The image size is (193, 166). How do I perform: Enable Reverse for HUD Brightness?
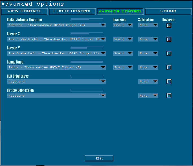tap(169, 82)
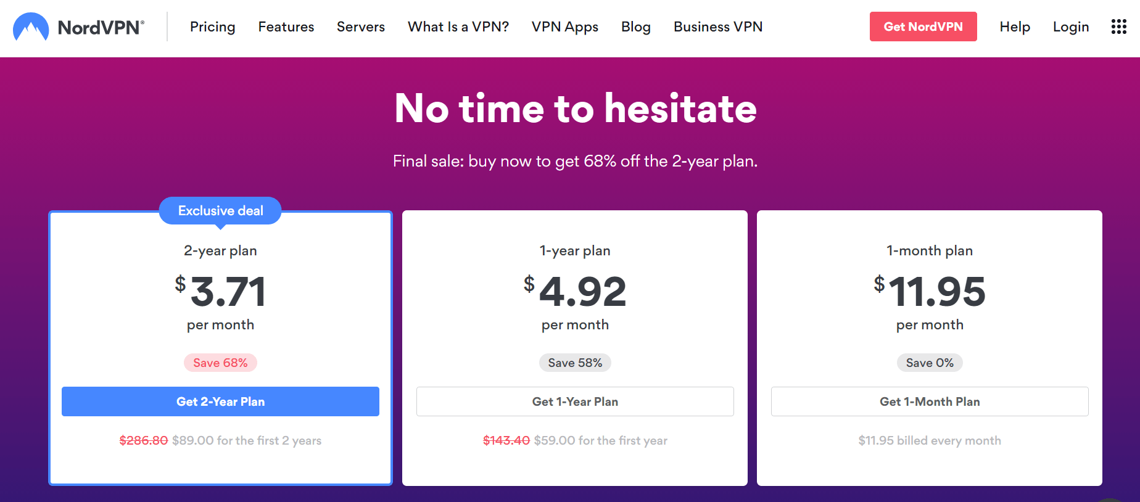
Task: Click the NordVPN mountain logo icon
Action: pyautogui.click(x=31, y=27)
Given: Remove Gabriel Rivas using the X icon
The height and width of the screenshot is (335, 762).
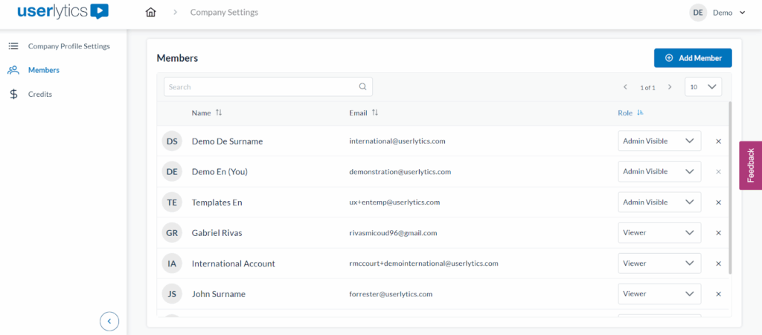Looking at the screenshot, I should point(718,233).
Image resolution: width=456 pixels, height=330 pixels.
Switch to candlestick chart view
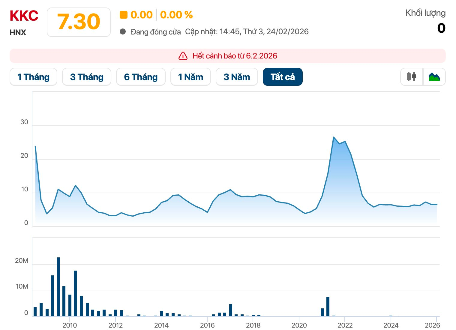412,77
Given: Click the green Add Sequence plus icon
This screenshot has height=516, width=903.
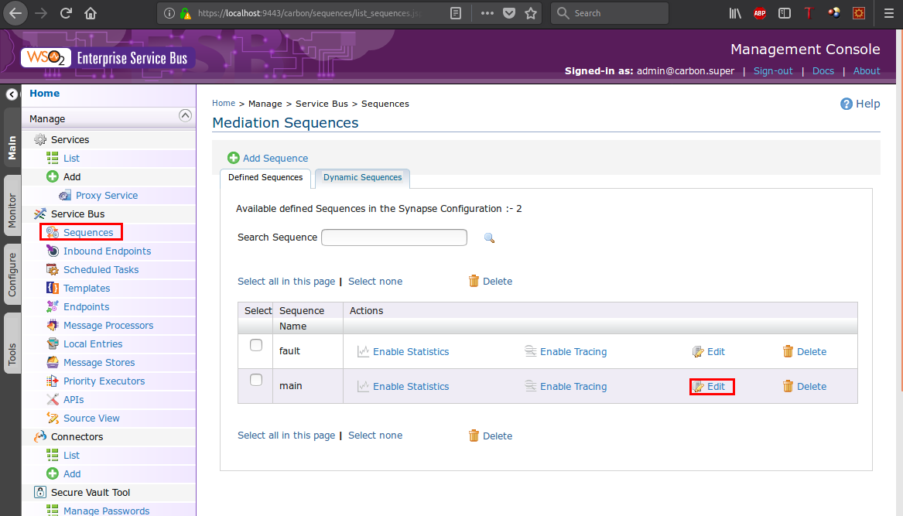Looking at the screenshot, I should 233,158.

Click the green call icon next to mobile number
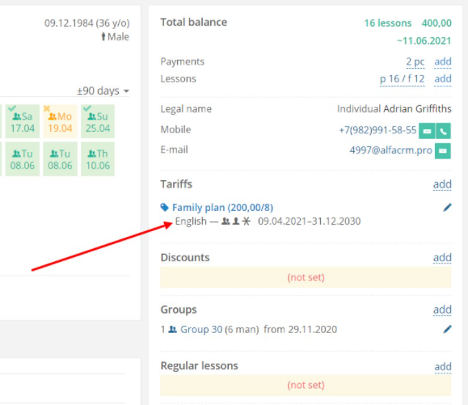(x=444, y=131)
--------------------
**ASSIGNED TASK**
One exact copy of the data is required, and it should hold no pictures.

**EXERCISE OUTPUT**
The image size is (193, 166). How do I perform: Enable Reverse for HUD Brightness?
tap(169, 82)
Task: Click the NordVPN mountain logo icon
Action: pyautogui.click(x=31, y=27)
Given: Remove Gabriel Rivas using the X icon
The height and width of the screenshot is (335, 762).
Looking at the screenshot, I should point(718,233).
Image resolution: width=456 pixels, height=330 pixels.
Switch to candlestick chart view
412,77
Given: Click the green Add Sequence plus icon
This screenshot has height=516, width=903.
Looking at the screenshot, I should 233,158.

Click the green call icon next to mobile number
(x=444, y=131)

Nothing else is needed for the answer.